Paddy'S Chile Verde - cooking recipe

Ingredients
    4 pounds fresh tomatillos, husks removed
    2 large onions (keep the skin on)
    2 poblano peppers
    1 head garlic
    3 chipotle peppers in adobo sauce
    2 (12 fluid ounce) cans or bottles lager-style beer
    1 tablespoon ground cumin
    1 tablespoon salt
    1 tablespoon ground black pepper
    4 tablespoons vegetable oil
    4 pounds cubed lamb stew meat
Preparation
    Preheat the oven's broiler and set the oven rack about 6 inches from the heat source.
    Arrange the tomatillos, onions, poblano peppers, and garlic on a baking sheet.
    Cook the vegetables under the broiler until the skins are charred on the side facing the heater elements; turn the vegetables and continue cooking until equally charred, 3 to 5 minutes per side.
    Remove and discard the root and outer skin from the onion and garlic; remove and discard the stem and seeds from the peppers.

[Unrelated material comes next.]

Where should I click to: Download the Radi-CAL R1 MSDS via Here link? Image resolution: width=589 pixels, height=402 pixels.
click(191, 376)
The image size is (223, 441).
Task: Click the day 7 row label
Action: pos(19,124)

    Working in batches, combine some of the tomatillos, onion, poblano peppers, garlic, chipotle peppers in adobo sauce, lager-style beer, cumin, salt, and pepper in a blender to about half full. Holding the lid in place, pulse a few times to get the mixture moving before leaving the blender on to puree to a smooth texture; pour into a slow cooker.
    Heat the oil in a large saucepan. Cook and stir the lamb cubes in the hot oil until browned on all side, about 5 minutes; transfer to the slow cooker.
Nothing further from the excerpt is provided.